• What is needed: Reproduce the following text on salary versus dividends from a corporation verbatim, in its entirety.

• Extract provided:
== == ==

On the other hand, personal income is subject to the Canadian personal tax rates. You’ll be taxed on the full amount of whatever you take out of the corporation. In addition to the added tax, taking a salary from the corporation requires you to open a payroll account with the CRA, make remittances and submit a T4 information return. So there may be a little bit of added work involved here.

If you take a dividend from the corporation, the corporation does not get to deduct this amount from its income.

So if the corporation earns $50,000 and you take out a dividend of $50,000, you’ll still have to pay corporate tax on the full $50,000.

To compensate for this, the CRA taxes dividends at a much more favourable rate. You can essentially take out almost $50,000 of dividends without paying virtually any tax (assuming you have no other sources of income).

Taking a dividend from the corporation is also less involved than salary as you’ll just have to record it in the corporate minute book and file a T5 information return. So no need to worry about opening a payroll account or making proper deductions.

Though by taking only a dividend, you won’t have any personal income.

That means you won’t be paying into CPP, be able to increase your RRSP contribution room, or be able to deduct certain personal tax credits on your personal tax return.

Of course, you don’t have to choose between taking out your money as only salary or dividends – a combination of both may be best.

So how do you know what mix of salary and dividends is right for your business?

== == ==

Word and element location records
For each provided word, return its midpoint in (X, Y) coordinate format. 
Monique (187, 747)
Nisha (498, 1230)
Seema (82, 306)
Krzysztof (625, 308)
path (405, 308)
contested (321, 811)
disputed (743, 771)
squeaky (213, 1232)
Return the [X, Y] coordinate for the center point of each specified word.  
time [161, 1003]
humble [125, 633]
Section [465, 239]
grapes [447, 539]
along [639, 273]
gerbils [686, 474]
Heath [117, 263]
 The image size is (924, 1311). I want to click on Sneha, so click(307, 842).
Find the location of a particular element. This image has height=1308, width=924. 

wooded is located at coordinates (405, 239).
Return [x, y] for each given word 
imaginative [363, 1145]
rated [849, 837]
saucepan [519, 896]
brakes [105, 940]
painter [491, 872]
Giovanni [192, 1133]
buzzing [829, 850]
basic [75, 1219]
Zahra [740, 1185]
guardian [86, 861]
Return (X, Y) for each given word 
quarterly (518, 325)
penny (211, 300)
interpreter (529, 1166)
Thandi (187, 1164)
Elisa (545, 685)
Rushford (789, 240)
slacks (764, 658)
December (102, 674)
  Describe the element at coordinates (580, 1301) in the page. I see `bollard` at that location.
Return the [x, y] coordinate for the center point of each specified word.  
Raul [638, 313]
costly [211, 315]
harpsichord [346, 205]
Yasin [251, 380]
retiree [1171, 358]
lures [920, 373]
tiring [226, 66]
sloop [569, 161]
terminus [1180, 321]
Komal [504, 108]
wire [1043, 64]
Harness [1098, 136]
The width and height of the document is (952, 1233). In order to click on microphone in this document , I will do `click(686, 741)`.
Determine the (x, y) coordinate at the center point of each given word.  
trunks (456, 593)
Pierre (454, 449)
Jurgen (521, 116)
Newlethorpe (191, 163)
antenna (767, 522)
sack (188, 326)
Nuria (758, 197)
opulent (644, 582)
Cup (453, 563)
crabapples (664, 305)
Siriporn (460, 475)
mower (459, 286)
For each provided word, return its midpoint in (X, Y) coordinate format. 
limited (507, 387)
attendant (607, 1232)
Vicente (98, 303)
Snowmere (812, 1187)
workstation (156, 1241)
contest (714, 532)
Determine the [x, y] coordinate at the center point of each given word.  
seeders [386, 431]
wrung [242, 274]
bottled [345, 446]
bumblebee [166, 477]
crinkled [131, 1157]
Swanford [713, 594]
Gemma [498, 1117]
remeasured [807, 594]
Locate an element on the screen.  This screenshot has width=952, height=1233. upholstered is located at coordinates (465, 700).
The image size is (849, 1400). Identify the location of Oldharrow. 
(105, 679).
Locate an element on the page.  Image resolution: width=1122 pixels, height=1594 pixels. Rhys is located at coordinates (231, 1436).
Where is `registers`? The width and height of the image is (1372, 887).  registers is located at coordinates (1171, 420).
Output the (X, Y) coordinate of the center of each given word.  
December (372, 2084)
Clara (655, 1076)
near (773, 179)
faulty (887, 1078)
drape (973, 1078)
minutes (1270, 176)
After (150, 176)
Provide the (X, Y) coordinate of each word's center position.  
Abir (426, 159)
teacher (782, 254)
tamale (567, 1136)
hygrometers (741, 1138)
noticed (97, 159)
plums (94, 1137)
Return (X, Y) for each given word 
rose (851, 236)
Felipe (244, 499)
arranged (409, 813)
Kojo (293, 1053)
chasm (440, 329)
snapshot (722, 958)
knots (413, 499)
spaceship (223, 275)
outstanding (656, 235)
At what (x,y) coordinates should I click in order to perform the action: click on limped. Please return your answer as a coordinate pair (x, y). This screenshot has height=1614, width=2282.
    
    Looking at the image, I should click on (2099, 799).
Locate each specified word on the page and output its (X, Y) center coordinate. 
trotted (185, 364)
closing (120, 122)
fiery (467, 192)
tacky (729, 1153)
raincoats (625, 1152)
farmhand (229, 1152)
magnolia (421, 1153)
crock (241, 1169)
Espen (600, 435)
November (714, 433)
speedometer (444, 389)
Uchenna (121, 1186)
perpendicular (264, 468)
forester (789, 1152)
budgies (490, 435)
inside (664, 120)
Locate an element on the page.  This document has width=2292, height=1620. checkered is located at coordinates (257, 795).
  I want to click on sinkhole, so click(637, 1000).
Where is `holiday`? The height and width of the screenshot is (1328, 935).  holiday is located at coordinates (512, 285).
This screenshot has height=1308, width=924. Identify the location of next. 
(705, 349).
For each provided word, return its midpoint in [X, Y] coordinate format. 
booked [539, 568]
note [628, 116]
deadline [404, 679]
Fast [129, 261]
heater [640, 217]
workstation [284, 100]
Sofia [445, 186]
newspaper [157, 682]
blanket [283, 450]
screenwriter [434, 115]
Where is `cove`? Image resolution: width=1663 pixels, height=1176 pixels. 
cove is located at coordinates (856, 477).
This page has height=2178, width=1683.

== == ==

• Correct answer:
On the other hand, personal income is subject to the Canadian personal tax rates. You’ll be taxed on the full amount of whatever you take out of the corporation. In addition to the added tax, taking a salary from the corporation requires you to open a payroll account with the CRA, make remittances and submit a T4 information return. So there may be a little bit of added work involved here.

If you take a dividend from the corporation, the corporation does not get to deduct this amount from its income.

So if the corporation earns $50,000 and you take out a dividend of $50,000, you’ll still have to pay corporate tax on the full $50,000.

To compensate for this, the CRA taxes dividends at a much more favourable rate. You can essentially take out almost $50,000 of dividends without paying virtually any tax (assuming you have no other sources of income).

Taking a dividend from the corporation is also less involved than salary as you’ll just have to record it in the corporate minute book and file a T5 information return. So no need to worry about opening a payroll account or making proper deductions.

Though by taking only a dividend, you won’t have any personal income.

That means you won’t be paying into CPP, be able to increase your RRSP contribution room, or be able to deduct certain personal tax credits on your personal tax return.

Of course, you don’t have to choose between taking out your money as only salary or dividends – a combination of both may be best.

So how do you know what mix of salary and dividends is right for your business?